> **EXERCISE**:
Transcribe exactly the line that contains "Czytaj opinie (71, 2405)" and every line after it through the end of the records, with nothing else.
"""
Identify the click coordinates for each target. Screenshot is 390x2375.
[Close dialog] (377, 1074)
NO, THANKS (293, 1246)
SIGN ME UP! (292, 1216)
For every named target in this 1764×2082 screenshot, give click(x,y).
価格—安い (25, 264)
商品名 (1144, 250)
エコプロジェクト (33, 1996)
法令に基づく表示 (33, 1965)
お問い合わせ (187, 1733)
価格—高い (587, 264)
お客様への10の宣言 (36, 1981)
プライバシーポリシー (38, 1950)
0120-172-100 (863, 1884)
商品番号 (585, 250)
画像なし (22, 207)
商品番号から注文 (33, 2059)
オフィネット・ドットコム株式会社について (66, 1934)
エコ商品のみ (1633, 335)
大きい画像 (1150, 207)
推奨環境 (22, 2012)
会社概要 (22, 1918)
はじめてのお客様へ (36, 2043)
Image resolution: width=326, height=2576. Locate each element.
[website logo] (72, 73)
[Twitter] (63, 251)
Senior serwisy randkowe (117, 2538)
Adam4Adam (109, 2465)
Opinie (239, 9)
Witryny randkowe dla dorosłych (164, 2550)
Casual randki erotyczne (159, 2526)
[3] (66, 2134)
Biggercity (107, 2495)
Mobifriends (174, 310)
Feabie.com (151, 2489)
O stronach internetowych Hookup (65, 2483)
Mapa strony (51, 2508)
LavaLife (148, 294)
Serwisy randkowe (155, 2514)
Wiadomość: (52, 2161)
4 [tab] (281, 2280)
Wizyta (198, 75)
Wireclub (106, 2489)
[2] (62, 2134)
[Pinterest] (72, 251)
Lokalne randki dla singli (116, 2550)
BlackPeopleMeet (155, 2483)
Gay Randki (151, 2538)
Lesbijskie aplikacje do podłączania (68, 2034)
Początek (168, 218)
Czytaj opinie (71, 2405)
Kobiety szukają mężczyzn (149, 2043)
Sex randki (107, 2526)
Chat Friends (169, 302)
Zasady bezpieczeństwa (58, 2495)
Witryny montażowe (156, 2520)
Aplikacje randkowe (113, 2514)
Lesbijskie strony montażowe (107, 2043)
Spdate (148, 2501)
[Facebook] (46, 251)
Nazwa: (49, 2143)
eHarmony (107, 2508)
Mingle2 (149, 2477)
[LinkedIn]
"""
> **ANSWER TO THE PROBLEM**:
Czytaj opinie (71, 2405)
Kobiety szukają mężczyzn (149, 2043)
Sex randki (107, 2526)
Chat Friends (169, 302)
Zasady bezpieczeństwa (58, 2495)
Witryny montażowe (156, 2520)
Aplikacje randkowe (113, 2514)
Lesbijskie strony montażowe (107, 2043)
Spdate (148, 2501)
[Facebook] (46, 251)
Nazwa: (49, 2143)
eHarmony (107, 2508)
Mingle2 (149, 2477)
[LinkedIn]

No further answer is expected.